Comme la directrice exécutive de l’IFEX Rachael Kay l’a souligné dans une séance de questions-réponses sur la sécurité des journalistes, « ces dernières années, le réseau de l’IFEX a constaté avec insistance une augmentation de la fréquence et des types d’attaques auxquelles sont confrontés les journalistes et les travailleurs des médias à l’échelle mondiale. Les menaces numériques croissantes, les conflits et crises géopolitiques et environnementaux, ainsi que la prolifération du populisme et d’autres idéologies extrêmes ont multiplié les menaces contre la sécurité des journalistes, les femmes et les personnes vivant dans des contextes vulnérables étant confrontées à des impacts jamais vus et disproportionnés. »

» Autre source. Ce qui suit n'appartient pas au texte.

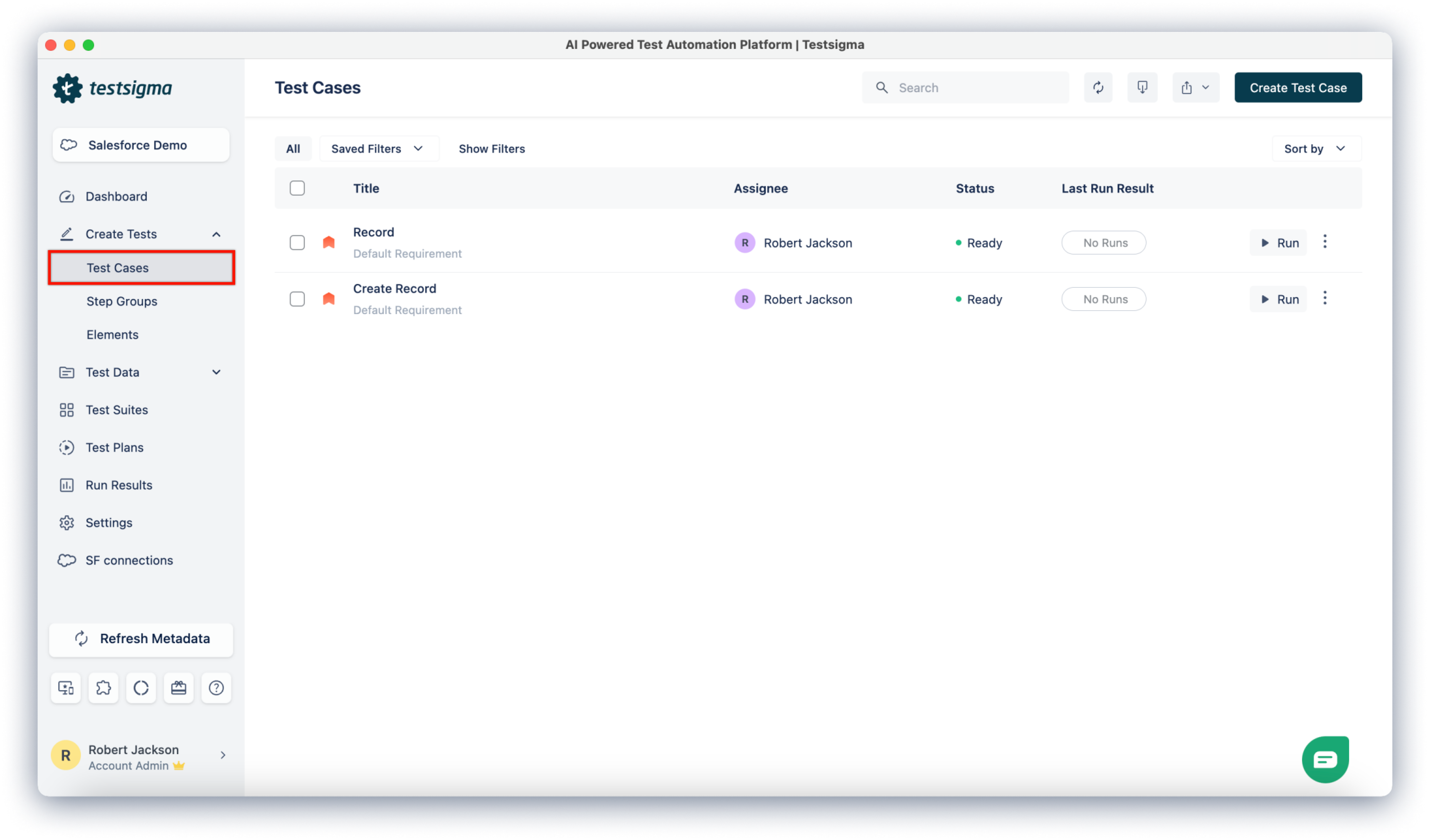Viewport: 1430px width, 840px height.
Task: Go to Run Results page
Action: 119,485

Les observations de Kay et le plaidoyer du Dr Moyo s’inscrivent dans le contexte de la mort suspecte du journaliste rwandais John Williams Ntwali, des meurtres brutaux des journalistes camerounais Martinez Zogo, Jean-Jacques Ola Bebe et Anye Nde Nsoh et du journaliste de radio du Lesotho Ralikonelo Joki.
En bref
- Pour mieux comprendre qui fera quoi lors des deux prochains tours des élections à Madagascar, Global Voices a développé un mini-guide « mettant en avant les sources d’information qui méritent d’être prises en compte pour se tenir au courant de l’actualité malgache ».
- En Érythrée, les familles de Dawit Isaak, Seyoum Tsehaye, Amanuel Asrat et Dawit Habtemichael se sont réunies dans le cadre de la campagne mondiale de plaidoyer du Centre Raoul Wallenberg pour les droits de l’homme, Hear Their Voices [Écoutez leurs voix]. Ces journalistes et leurs collègues – qui « n’ont plus été revus depuis » – ont été « détenus au secret pendant 22 ans sans inculpation ni procès, et sans accès à leur famille, à l’assistance consulaire ou au droit à un avocat. »

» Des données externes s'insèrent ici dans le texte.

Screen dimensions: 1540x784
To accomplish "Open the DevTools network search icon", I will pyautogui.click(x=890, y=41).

- Un peu plus d’une semaine après que des hommes en civil ont enlevé Samira Sabou chez elle, lui ont mis une cagoule sur la tête et l’ont emmenée en voiture, les autorités du Niger l’ont inculpée de trahison et de cybercrimes. Si elle est reconnue coupable, Sabou risque la peine de mort. Le Comité pour la protection des journalistes a demandé sa libération immédiate, rapportant qu’en janvier 2022, « le tribunal de grande instance de Niamey a condamné Sabou à un mois de prison avec sursis et à une amende pour « diffamation par moyen de communication électronique » liée à sa couverture du trafic de drogue au Niger. » Elle avait été libérée provisoirement le 11 octobre.
- Johnathan Beukes, rédacteur en chef du journal d’Etat New Era, a été suspendu après avoir publié un éditorial critiquant le système judiciaire de Namibie.